*** Block opens ***

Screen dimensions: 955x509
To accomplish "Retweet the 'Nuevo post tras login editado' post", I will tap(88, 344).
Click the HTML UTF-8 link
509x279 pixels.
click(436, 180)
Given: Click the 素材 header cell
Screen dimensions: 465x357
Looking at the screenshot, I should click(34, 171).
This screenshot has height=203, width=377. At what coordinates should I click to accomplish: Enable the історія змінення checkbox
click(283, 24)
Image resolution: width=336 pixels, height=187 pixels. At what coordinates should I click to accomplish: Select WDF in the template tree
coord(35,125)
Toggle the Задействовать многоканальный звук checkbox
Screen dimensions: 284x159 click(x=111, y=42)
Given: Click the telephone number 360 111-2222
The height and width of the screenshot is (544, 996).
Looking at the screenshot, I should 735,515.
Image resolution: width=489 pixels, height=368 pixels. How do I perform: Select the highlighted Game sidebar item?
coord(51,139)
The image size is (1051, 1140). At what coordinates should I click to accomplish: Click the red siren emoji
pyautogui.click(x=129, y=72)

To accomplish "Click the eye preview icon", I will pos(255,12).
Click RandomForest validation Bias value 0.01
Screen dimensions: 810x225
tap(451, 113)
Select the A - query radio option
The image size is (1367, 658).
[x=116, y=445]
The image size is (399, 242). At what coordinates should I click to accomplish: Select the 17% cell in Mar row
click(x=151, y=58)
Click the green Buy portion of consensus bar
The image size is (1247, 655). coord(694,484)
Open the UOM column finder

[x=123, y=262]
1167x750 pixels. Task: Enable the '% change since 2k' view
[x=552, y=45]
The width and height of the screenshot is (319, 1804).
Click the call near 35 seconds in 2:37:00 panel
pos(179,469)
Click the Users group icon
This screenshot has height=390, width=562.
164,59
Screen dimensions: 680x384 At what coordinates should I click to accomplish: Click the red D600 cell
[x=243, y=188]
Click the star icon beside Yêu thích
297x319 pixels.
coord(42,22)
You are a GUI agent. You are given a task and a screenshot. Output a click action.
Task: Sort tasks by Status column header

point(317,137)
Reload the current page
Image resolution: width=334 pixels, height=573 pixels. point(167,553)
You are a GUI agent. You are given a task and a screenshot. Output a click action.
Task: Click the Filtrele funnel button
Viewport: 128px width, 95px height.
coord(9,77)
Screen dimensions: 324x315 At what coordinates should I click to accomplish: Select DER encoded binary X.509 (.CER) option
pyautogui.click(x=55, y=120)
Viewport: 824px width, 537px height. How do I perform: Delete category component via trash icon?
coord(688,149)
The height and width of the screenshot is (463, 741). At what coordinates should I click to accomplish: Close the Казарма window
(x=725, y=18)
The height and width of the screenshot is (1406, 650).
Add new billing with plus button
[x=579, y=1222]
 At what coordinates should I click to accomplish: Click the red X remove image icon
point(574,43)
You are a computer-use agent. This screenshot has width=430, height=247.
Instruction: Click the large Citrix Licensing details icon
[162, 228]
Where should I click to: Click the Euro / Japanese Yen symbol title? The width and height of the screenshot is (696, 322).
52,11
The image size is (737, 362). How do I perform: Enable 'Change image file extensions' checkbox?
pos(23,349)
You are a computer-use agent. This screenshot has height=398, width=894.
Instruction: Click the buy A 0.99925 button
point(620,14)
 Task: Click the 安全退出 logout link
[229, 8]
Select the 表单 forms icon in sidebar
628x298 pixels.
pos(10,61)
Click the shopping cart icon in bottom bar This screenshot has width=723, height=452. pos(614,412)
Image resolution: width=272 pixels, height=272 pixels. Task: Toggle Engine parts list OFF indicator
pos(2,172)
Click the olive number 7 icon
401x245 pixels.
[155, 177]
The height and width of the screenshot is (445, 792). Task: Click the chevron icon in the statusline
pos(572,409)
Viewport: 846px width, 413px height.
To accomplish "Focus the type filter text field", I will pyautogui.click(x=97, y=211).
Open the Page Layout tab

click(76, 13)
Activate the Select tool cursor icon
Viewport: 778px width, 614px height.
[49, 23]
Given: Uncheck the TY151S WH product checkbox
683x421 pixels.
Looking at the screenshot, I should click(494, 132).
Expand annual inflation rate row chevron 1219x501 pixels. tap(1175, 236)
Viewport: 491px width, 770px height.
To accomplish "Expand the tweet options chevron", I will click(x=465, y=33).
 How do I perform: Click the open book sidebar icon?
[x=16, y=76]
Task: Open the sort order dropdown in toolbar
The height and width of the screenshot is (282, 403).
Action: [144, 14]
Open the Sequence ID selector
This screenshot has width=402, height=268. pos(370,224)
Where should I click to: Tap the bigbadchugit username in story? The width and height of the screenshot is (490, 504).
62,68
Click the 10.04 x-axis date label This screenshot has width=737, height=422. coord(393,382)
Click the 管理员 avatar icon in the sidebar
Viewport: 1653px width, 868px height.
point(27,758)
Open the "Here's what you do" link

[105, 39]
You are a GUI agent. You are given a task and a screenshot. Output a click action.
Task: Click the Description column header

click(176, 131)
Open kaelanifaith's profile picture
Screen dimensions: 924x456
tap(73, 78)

*** Block closes ***

▸ **EXERCISE PROMPT**:
Every line that contains the string "computer" should be copied from the records.

▸ **YOUR RESPONSE**:
You are a computer-use agent. This screenshot has width=430, height=247.
You are a computer-use agent. This screenshot has height=398, width=894.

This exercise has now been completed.